Но уже 1 июля он пишет Полонскому, что отправил Маяковскому письмо о своем выходе из ЛЕФа и — это всего хуже — полной солидарности с критическими методами Вячеслава Павловича: «Честь и слава Вам, как поэту, что глупость лефовских теоретических положений показана на Вас, как на краеугольном, как на очевиднейшем по величине явлении, как на аксиоме. Метод доказательства Полонского разделяю, приветствую и поддерживаю. Существованье Лефа, как и раньше, считаю логической загадкой. Ключом к ней перестаю интересоваться».

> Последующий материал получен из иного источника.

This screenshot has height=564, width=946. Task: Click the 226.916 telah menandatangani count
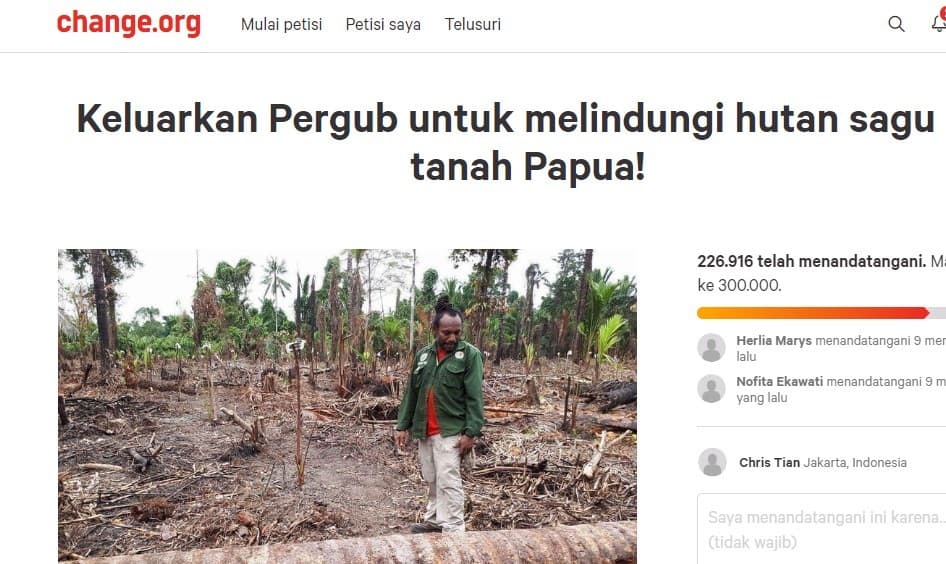click(811, 262)
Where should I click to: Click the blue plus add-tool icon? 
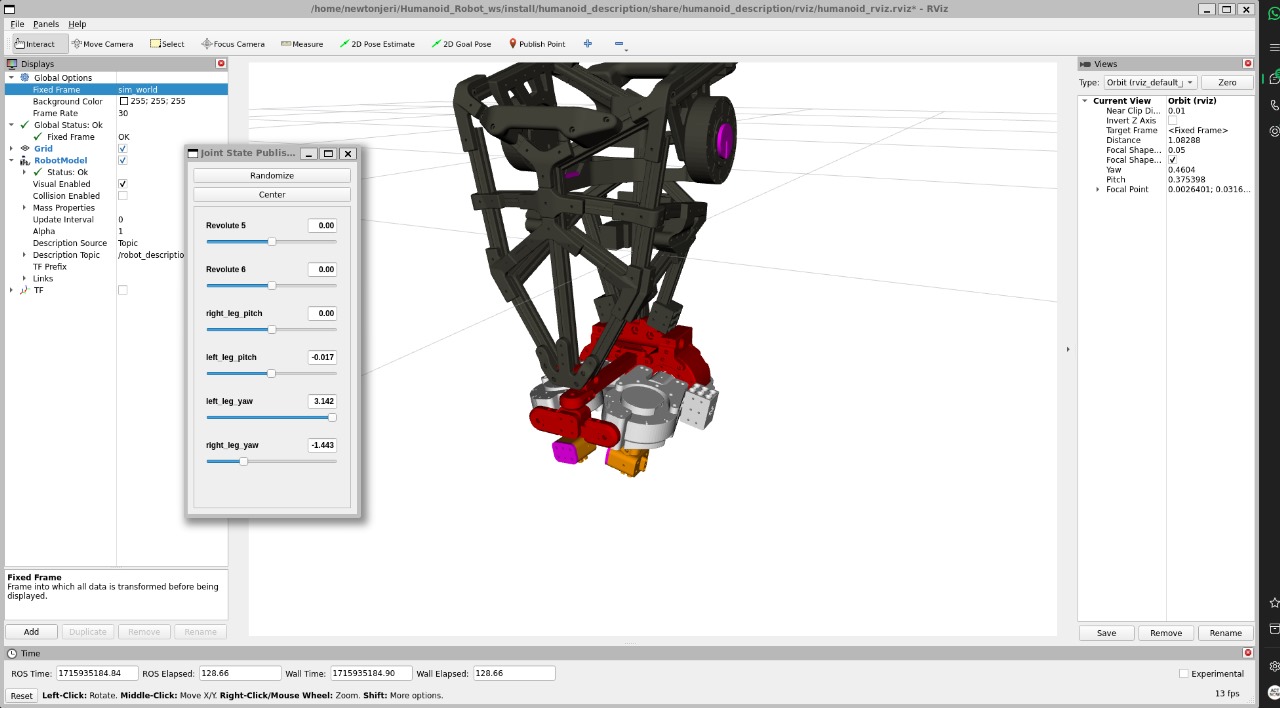coord(588,44)
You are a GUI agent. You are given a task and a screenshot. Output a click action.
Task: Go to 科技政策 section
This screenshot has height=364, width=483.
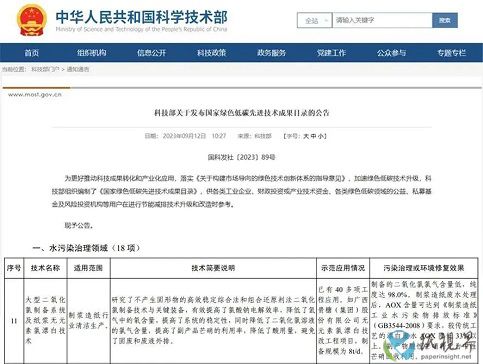click(x=212, y=53)
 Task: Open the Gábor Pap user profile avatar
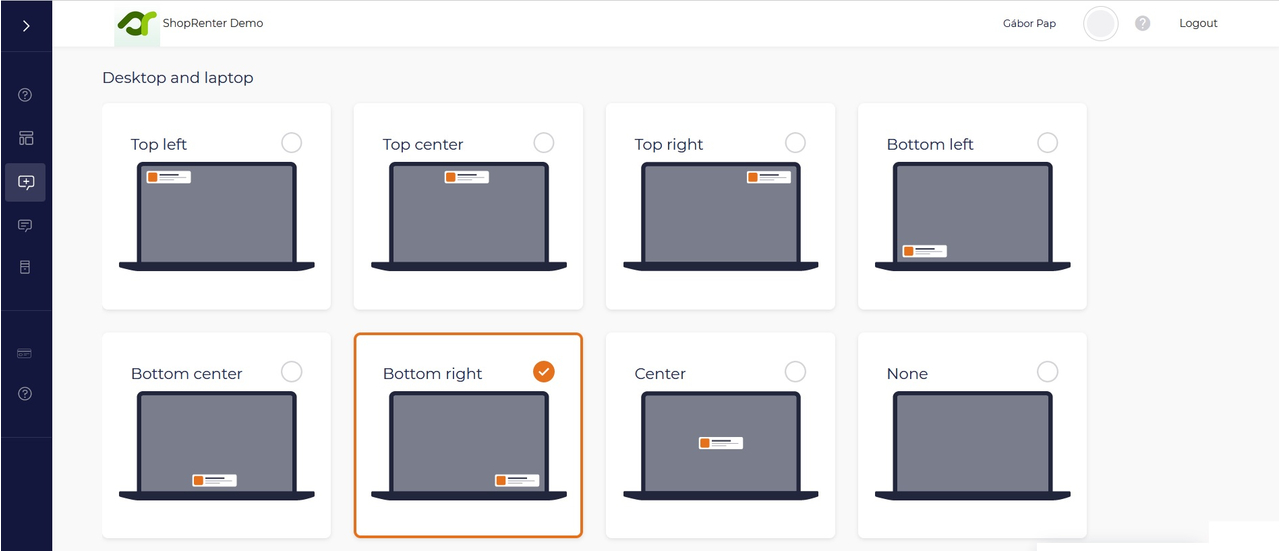pos(1100,24)
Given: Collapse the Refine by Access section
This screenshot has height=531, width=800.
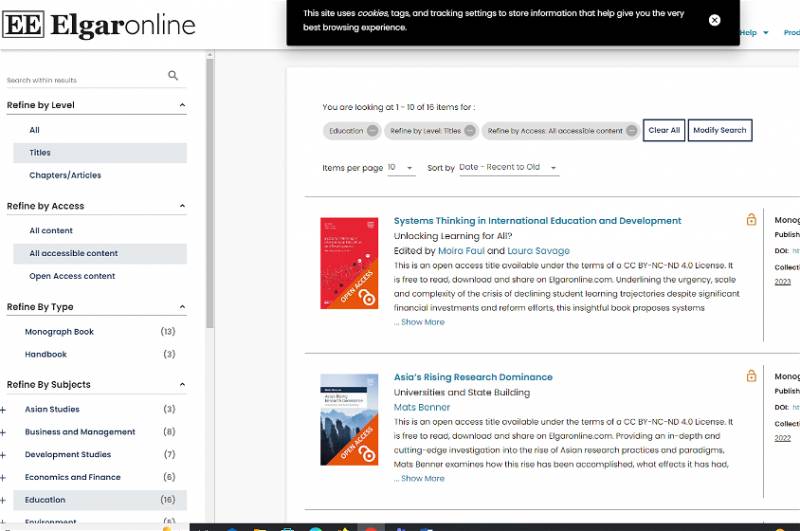Looking at the screenshot, I should (x=182, y=206).
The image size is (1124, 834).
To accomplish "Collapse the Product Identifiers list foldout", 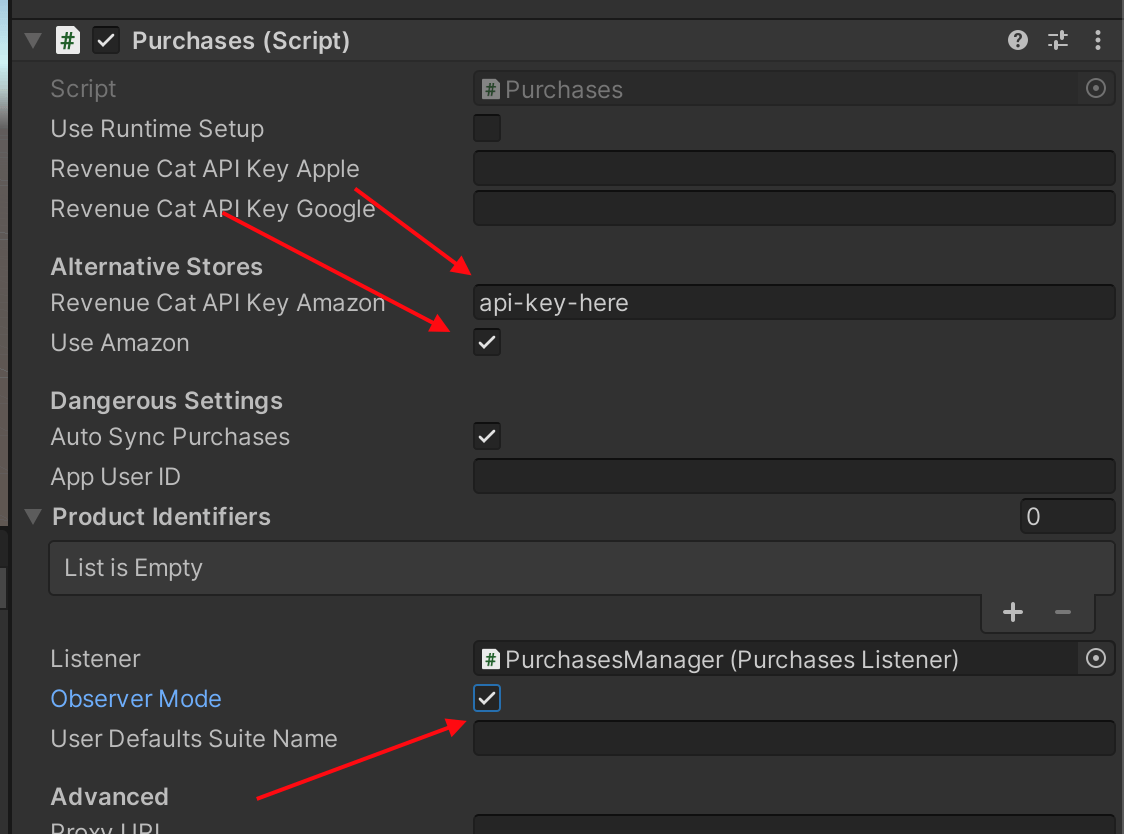I will point(33,517).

Было это письмо Пастернака Маяковскому или нет, мы не знаем; но письмо Полонскому о фактическом переходе на его сторону — было.
В июле 1927 года, видя, что имя его не исчезает из редколлегии «Нового ЛЕФа», Пастернак пишет в редакцию: «Редакционному коллективу Лефа. Несмотря на мое устное заявление об окончательном выходе из Лефа, сделанное на одном из майских собраний, продолжается печатание моего имени в списке сотрудников. Такая забывчивость предосудительна. Вашему коллективу прекрасно известно, что это было расставание бесповоротное и без оговорок. В отличие от зимнего тотчас по моем ознакомлении с первым номером, когда собранию удалось уговорить меня воздерживаться от открытого разрыва и удовольствоваться безмолвной безучастностью к условной видимости моего участия. Благоволите поместить целиком настоящее заявление в вашем журнале».
Последнее письмо Маяковскому Пастернак написал 4 апреля 1928 года, после того как они увиделись у Асеева; стоит процитировать его полностью:
«Наш разговор не был обиден ни для Вас, ни для меня, но он удручающе бесплоден в жизни, которая нас не балует ни временем, ни безграничностью средств. Печально.
Вы все время делаете одну ошибку (и ее за Вами повторяет Асеев), когда думаете, что мой выход — переход и я кого-то кому-то предпочел. Точно это я выбирал и выбираю. А Вы не выбрали? Разве Вы молча не сказали мне всем этим годом (но как Вы это поймете?!), что в отношении родства, близости, перекрестно-молчаливого знанья трудных, громадных, невеселых вещей, связанных с этим убийственно нелепым и редким нашим делом, Ваше общество, которое я покинул и знаю не хуже Вас, для Вас ближе, живее, нервно-убедительнее меня?
Может быть, я виноват перед Вами своими границами, нехваткой воли. Может быть, зная, кто Вы, как это знаю я, я должен был бы горячее и деятельнее любить Вас и освободить против Вашей воли от этой призрачной и полуобморочной роли вождя несуществующего отряда на приснившейся позиции.
Я сделал эту попытку заговорить с Вами потому, что все эти дни думал о Вас. Зачем Вы выдумали, что летнее письмо я писал Вам? Вам? Вы его держите у себя, как получатель? И я Вам поверю? Нет, простите меня, Вы сами давно доказали мне, что с адресатами не произошло недоразуменья. Если бы Вы хоть минуту считали, что оно обращено к Вам, Вы бы его напечатали, как я об этом просил. Вы бы это сделали из гордости. Но Вы прекрасно знаете, что это не Вы его скрыли и о нем умолчали, как и получали его не Вы.